Epictète illustre cela d’une jolie manière : « Quelqu’un se baigne de bonne heure : ne dis pas que c’est mal ; dis que c’est de bonne heure. Quelqu’un boit beaucoup de vin : ne dis pas que c’est mal ; dis qu’il boit beaucoup de vin. Car avant d’avoir reconnu comment il en juge, d’où peux-tu savoir si c’est mal ? Ainsi il ne t’arrivera pas d’avoir des idées évidentes de certaines choses et d’acquiescer à d’autres ».
Intéressant, n’est-ce pas ? Si nous réfléchissons aux multiples pensées qui nous traversent l’esprit, combien de fois ne portons nous pas un jugement de valeur sur un évènement ou sur une personne sans rien en connaitre ? Ou ne calquons nous pas sur autrui notre propre représentation de ce qui devrait être ? En gros, nous ne cessons de considérer comme mal le fait qu’Un Tel boive beaucoup de vin ! Et pire, nous le colportons.
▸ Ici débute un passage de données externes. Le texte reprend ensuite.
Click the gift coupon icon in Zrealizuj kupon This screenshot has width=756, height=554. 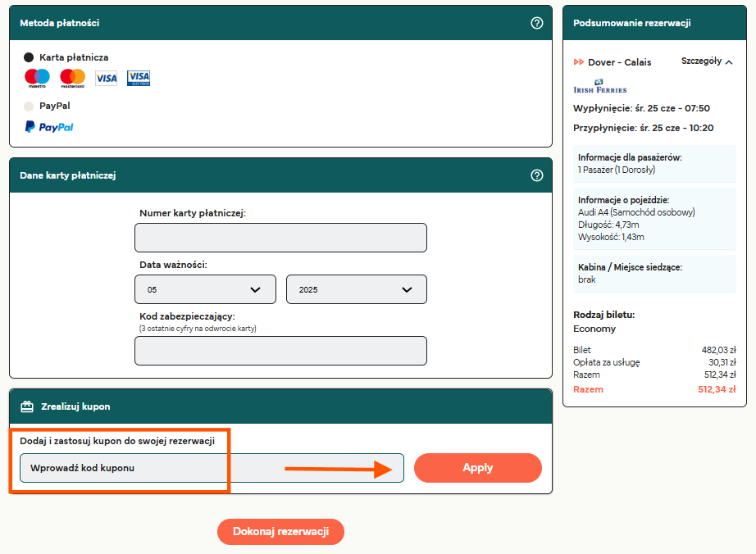pyautogui.click(x=27, y=406)
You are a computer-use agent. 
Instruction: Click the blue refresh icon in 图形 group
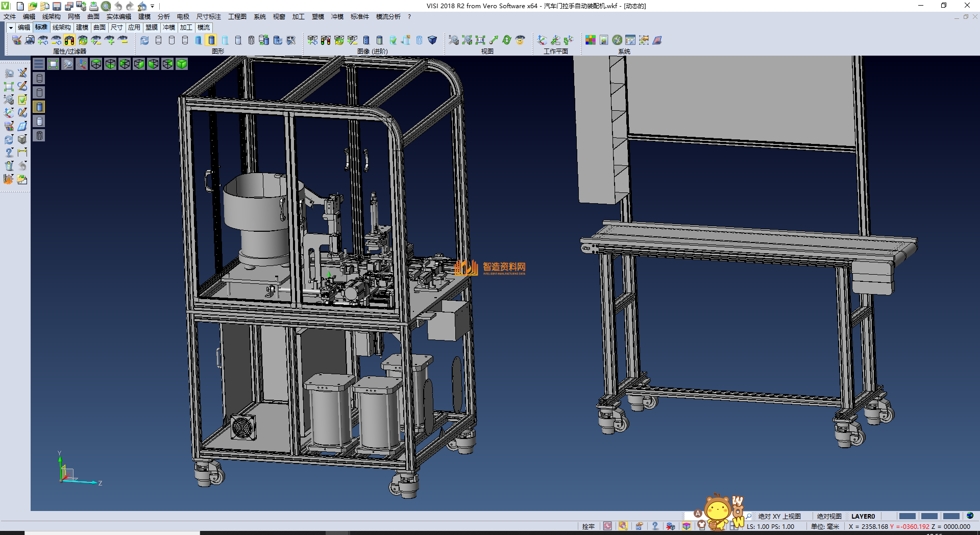(144, 40)
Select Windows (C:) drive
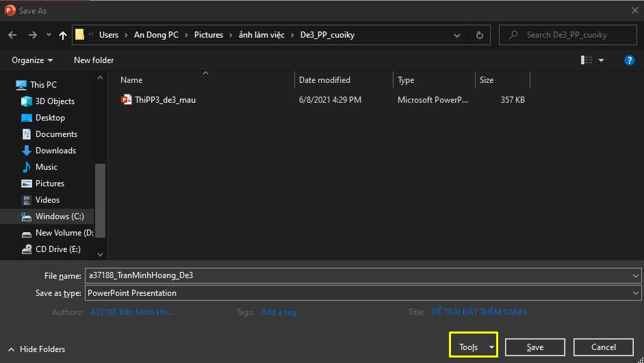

Or, qu’est ce que « beaucoup » ? En quoi ou par rapport à quoi est-ce mal ?
Il ne s’agit pas de culpabiliser à outrance mais juste de réfléchir à tous les jugements que nous portons et qui bien souvent, ne nous apportent rien de positif et au contraire, esquintent nos relations avec autrui. Juste y réfléchir et en tirer nos propres conclusions. Notre jugement, c’est notre liberté complète, celle de la pensée : elle dépend entièrement de nous. Et tant qu’à porter des jugements de valeur, autant faire en sorte qu’ils soient une contribution positive et constructive et non négative et dépréciative.
C’est sur ce point qu’Epictète veut attirer notre attention. Pour lui, ces jugements sont des faux raisonnements qui nous mènent à porter une appréciation sur quelque chose ou quelqu’un sans en connaitre ni les motivations ni le contexte. Ils deviennent déceptifs. Pire, cela mène à l’injustice.
C’est ce que relevait le philosophe néoplatonicien Simplicius dans ses commentaires : « Nous portons notre jugement sur ce que nous ne voyons pas en disant que ce que nous voyons est bien ou mal fait. Or, il n’y a rien de plus injuste ni de plus absurde que de voir une chose et d’en dire une autre. Et le but d’Epictète n’est pas tant de nous empêcher de louer ou de blâmer à la légère que de nous porter à nous abstenir de blâmer injustement ».
Beaucoup de nos jugements sont négatifs et n’en sont pas pour autant exacts. Il est donc important, grâce à la réflexion, de travailler sur ces jugements pour les modifier. De cette manière, on rejoint l’un des credo stoïciens en exprimant une acceptation pleine et entière de la vie telle qu’elle se présente et qu’Epictète formule ainsi : « Ne demande pas que ce qui arrive arrive comme tu veux. Mais veuille que les choses arrivent comme elles arrivent et tu seras heureux ».